PC Electricity Consumption

PSU calculators are useless. My rig at full load (furmark and Linx both together) only pulls 400w (from the wall) and that's with a power hungry GTX480 too. The best way to tell would be to buy a plug in power monitor and switch it to kw/h to measure how much it pulls over the day and then multiply it by how much you pay per unit.
 
Well ive ordered the Energenie Power Meter just now so that should help me a lot,thanks to Sasahara for finding that for me.
 
Read meter.

Run only fridge/freezer for an hour

Read meter

Run computer + fridge/freezer for an hour

Read meter

Should tell you exactly what you pull, also add anything else essential in your house to your fridge test run.
 
Not with BG i made sure of that,i can assure you the pre-paid meters with electric are the same tariff i was on before when i was paying a DD.

I was told this countless times when i changed over.
BG are the only supplier that do this as far as im aware,other suppliers charge more for a pre-paid meter for electric,BG do not.

BG are not the only supplier that don't charge extra for prepaid meters, but you'll find they are only the equivalent of their standard quarterly tariff. They have cheaper tariff's available, as do all suppliers, if you pay by DD.
 
You could get something like this to see what you are using.

http://www.overclockers.co.uk/showproduct.php?prodid=NW-003-EN

If you are concerned about home electricity consumption this is your first point of call, way better than any calculator.

Because you can monitor electrical usage over an entire day, my own experience found that significant consumers were chargers for various devices; mobile and cordless phones, camera, anything in a charging cradle, etc. Some chargers still consume even when no device is attached. I put most of these on simple mechanical timers to reduce the overall daily load.

Compare and contrast your usage with many household appliances, the washing machine, tumble drier, fridge/freezer and dishwasher top the list in most houses, even the vacuum cleaner is a major consumer, try not to focus on the PC when you are really just "rearranging the deck chairs".

A great power saving idea is the "Intelliplug" concept which automatically switches off peripherals when the main appliance is switched off or put on standby, this can be used on both home entertainment systems and PCs, there are even special ones that don't power down the main plug and detect standby instead, this is ideal for most PCs.
 
If you are concerned about home electricity consumption this is your first point of call, way better than any calculator.
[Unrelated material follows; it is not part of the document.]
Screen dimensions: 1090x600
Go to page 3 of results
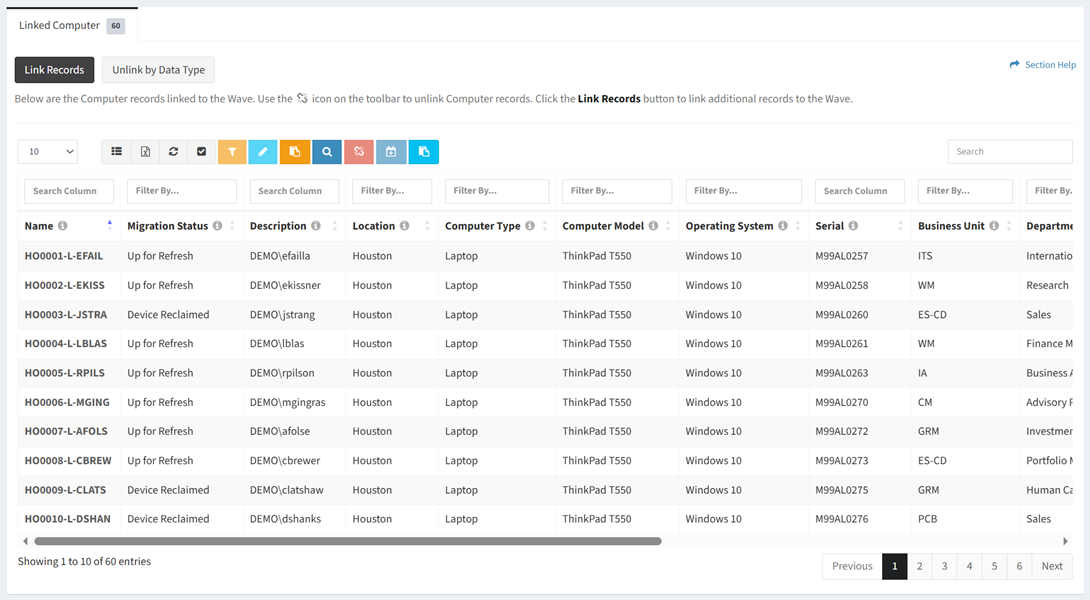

Because you can monitor electrical usage over an entire day, my own experience found that significant consumers were chargers for various devices; mobile and cordless phones, camera, anything in a charging cradle, etc. Some chargers still consume even when no device is attached. I put most of these on simple mechanical timers to reduce the overall daily load.
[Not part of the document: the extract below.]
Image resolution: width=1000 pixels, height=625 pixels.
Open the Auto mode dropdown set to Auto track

Compare and contrast your usage with many household appliances, the washing machine, tumble drier, fridge/freezer and dishwasher top the list in most houses, even the vacuum cleaner is a major consumer, try not to focus on the PC when you are really just "rearranging the deck chairs".

A great power saving idea is the "Intelliplug" concept which automatically switches off peripherals when the main appliance is switched off or put on standby, this can be used on both home entertainment systems and PCs, there are even special ones that don't power down the main plug and detect standby instead, this is ideal for most PCs.